UK’s Crackdown on Immigration; What it means for Nigerians
Mixed reactions continue to trail the recent ban on work permit for foreign students in the UK following the announcement by British Home Secretary Theresa May. In a bid to control the rate of immigration into United Kingdom, and to curb the abuse of immigration rights by foreigners who refuse to leave the UK after their studies, Theresa May has ordered the ban of foreign students from working while studying in the UK.
The student visa is meant to create an opportunity for non-EU students who want to study in UK schools to get the best of education the country has to offer, but it is being abused by those who use it as a means to secure settlement in Britain. Under the new guidelines, foreign students can no longer apply for an extension of their visas upon completion of their studies in the United Kingdom, they can only re-enter after they have returned to their countries and go through a fresh application process.
While there is an ongoing debate between conservatives and Liberals on the merits and de-merits of this move, it is important to consider the reasons why there is a consistent increase in educational immigration, which saw over 121, 000 non-EU student entrants into the UK in 2014, with only about 51, 000 returning after completion of their studies.
Nigeria is readily a focal point when discussions and debates surrounding immigration arise, be it educational, or otherwise. In a 2012 statistic released by Mr Iain Stewart, member of the British Parliament, it was predicted that about 30,000 Nigerian students would be studying in various universities across the United Kingdom by 2015. Mr Eric Orife, a fresh Masters degree holder from Cranfield University UK told Ventures Africa that out of 71 students in his class, 41 were Nigerians, “it used to be two in 100,” he added. Nigerian was the largest source of African students in the UK in a 2012/2013 survey, and third highest of the total number of foreign students in the UK, trailing 39,090 recorded for India and 67,325 for China.
This surge in academic immigration in Nigeria can be blamed on two major reasons, amongst several; unemployment, and poor educational infrastructure. The country has been plagued by employment crisis, where almost 75 percent of the workforce is either unemployed or under-employed. Also, our education infrastructure suffers a decay, especially government owned institutions, resulting in untapped potential, and brain drain. What more is to be expected of a country where the budget on education is a little over 10 per cent?
The new immigration law has been received with mixed sentiments; some Nigerians believe that it is a blessing in disguise. They are of the opinion that when Nigerian students return from their study in UK, they can put all of their highly acquired knowledge and skills into developing the country. On the flip side, there is the possibility of students returning home to increase the rate of unemployment in the country.
The ban may also force African countries like Nigeria to begin to look into their educational sector, in order to improve the quality of basic tertiary education available to citizens. This will not only improve the quality of the workforce and resultant output, it will also save the country huge amount of foreign exchange in its present critical state where the value of naira continues to fall due to shortage of foreign reserves.

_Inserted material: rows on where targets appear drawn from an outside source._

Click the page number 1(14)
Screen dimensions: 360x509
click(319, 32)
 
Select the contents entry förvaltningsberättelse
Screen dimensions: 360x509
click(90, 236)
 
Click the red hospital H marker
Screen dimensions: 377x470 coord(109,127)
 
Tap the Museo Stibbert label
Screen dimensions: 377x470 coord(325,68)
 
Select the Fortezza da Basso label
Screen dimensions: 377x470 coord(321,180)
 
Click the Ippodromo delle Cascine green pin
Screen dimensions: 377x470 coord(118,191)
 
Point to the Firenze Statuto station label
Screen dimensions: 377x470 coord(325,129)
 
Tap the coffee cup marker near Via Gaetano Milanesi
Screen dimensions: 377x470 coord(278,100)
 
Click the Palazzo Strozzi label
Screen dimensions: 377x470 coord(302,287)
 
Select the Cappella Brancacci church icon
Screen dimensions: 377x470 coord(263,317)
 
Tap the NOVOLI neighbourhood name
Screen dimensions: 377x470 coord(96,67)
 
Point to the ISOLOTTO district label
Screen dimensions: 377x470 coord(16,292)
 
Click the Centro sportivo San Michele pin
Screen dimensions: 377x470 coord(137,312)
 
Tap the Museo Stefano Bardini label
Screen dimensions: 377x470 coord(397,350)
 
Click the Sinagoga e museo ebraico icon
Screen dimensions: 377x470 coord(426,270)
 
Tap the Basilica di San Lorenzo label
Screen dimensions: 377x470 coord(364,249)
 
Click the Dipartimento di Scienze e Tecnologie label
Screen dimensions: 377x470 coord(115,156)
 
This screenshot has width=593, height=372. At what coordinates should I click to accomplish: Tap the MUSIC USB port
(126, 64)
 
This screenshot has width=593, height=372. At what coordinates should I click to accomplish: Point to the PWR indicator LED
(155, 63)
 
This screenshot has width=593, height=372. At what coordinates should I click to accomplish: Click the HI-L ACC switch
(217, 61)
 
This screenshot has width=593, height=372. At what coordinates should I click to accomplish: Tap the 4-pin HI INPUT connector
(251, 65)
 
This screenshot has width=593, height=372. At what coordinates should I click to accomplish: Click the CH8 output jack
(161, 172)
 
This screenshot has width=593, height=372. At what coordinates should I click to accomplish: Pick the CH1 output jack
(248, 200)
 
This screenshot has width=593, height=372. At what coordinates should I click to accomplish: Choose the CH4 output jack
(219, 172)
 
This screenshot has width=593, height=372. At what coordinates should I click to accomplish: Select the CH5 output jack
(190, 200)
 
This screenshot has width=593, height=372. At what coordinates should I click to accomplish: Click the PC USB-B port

Another debate is the fact that the new law complicates the chances of those who seek genuine educational opportunities in the UK, as they will be subjected to a tougher screening exercise at the embassy. It also makes it impossible for foreign students to make some income while studying to cushion the financial strain on them, especially after paying quite expensive tuition fees, coupled with other financial expenses that comes with living in a foreign country. Mr Charles Nwolisa, an engineer who obtained his Masters degree from Conventry University last year, said, working while studying in the UK helped him a lot.
“Most students were given 10 to 20 work hours a week. I particularly enjoyed that because it helped me make extra money to supplement the monthly ‘allawee’ – allowance my dad sent me.” Mr Nwolisa explained that warehouse jobs in the UK paid foreigners a minimum wage of about £6.31 an hour, which translates to about two thousand and twenty naira an hour, “assuming exchange rate was N320,” he said. This totals N16,153 a day, which is close to Nigeria’s minimum wage of N18,000 a month, multiplied by 20 hours allowed in a week, and by four weeks in a month … “that’s a lot of money to be made.” Most Nigerians who patronise foreign universities do so on a part time basis – work and school, so they can fend for themselves and send money home to their families. This latest development in the UK will certainly do a lot of damage for individuals who take advantage of work-study visas to cater for their families.
The new rule also has implications for the UK; Seamus Nevin, Head of skills at the institute of Directors, stated that the proposal to ban foreign students after completion of their courses, would damage not only the educational system, but the global and economic influence of Britain. He added that this proposal might hinder the progress and development in business, as it will mean dismissing highly trained graduates when the country needs them the most.